◆ **EXERCISE DESCRIPTION**: Copy the rows below, substituting "Goal" for every "Task" and leaving everything else untouched.

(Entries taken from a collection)
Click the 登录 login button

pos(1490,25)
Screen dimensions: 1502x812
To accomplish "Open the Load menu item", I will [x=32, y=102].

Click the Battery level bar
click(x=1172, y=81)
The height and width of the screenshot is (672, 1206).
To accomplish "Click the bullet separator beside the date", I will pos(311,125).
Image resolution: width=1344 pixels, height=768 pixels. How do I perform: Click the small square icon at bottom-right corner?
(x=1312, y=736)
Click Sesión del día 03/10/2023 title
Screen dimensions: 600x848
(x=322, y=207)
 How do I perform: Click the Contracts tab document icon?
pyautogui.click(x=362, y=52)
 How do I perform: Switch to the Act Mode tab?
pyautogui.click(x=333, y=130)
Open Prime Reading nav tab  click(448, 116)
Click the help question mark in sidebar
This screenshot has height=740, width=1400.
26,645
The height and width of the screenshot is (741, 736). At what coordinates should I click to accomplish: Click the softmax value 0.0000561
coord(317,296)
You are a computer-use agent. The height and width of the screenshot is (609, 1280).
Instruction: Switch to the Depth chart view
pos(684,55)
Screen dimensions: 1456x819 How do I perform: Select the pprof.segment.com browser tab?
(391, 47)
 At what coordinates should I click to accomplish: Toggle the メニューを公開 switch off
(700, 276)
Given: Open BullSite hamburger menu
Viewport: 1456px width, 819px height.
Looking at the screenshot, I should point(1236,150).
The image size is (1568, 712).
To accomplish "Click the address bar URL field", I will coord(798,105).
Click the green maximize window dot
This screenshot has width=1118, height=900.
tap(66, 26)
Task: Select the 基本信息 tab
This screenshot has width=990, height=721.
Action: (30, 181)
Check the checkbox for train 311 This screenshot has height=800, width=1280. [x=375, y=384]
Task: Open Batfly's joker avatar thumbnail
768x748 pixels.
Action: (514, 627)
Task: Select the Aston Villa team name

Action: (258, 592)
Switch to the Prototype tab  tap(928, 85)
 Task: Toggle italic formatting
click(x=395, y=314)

◆ **EXERCISE OUTPUT**:
Click the 登录 login button

pos(1490,25)
Screen dimensions: 1502x812
To accomplish "Open the Load menu item", I will [x=32, y=102].

Click the Battery level bar
click(x=1172, y=81)
The height and width of the screenshot is (672, 1206).
To accomplish "Click the bullet separator beside the date", I will pos(311,125).
Image resolution: width=1344 pixels, height=768 pixels. How do I perform: Click the small square icon at bottom-right corner?
(x=1312, y=736)
Click Sesión del día 03/10/2023 title
Screen dimensions: 600x848
(x=322, y=207)
 How do I perform: Click the Contracts tab document icon?
pyautogui.click(x=362, y=52)
 How do I perform: Switch to the Act Mode tab?
pyautogui.click(x=333, y=130)
Open Prime Reading nav tab  click(448, 116)
Click the help question mark in sidebar
This screenshot has height=740, width=1400.
26,645
The height and width of the screenshot is (741, 736). At what coordinates should I click to accomplish: Click the softmax value 0.0000561
coord(317,296)
You are a computer-use agent. The height and width of the screenshot is (609, 1280).
Instruction: Switch to the Depth chart view
pos(684,55)
Screen dimensions: 1456x819 How do I perform: Select the pprof.segment.com browser tab?
(391, 47)
 At what coordinates should I click to accomplish: Toggle the メニューを公開 switch off
(700, 276)
Given: Open BullSite hamburger menu
Viewport: 1456px width, 819px height.
Looking at the screenshot, I should point(1236,150).
The image size is (1568, 712).
To accomplish "Click the address bar URL field", I will coord(798,105).
Click the green maximize window dot
This screenshot has width=1118, height=900.
tap(66, 26)
Goal: Select the 基本信息 tab
This screenshot has width=990, height=721.
Action: (30, 181)
Check the checkbox for train 311 This screenshot has height=800, width=1280. [x=375, y=384]
Goal: Open Batfly's joker avatar thumbnail
768x748 pixels.
Action: (514, 627)
Goal: Select the Aston Villa team name

Action: (258, 592)
Switch to the Prototype tab  tap(928, 85)
 Goal: Toggle italic formatting
click(x=395, y=314)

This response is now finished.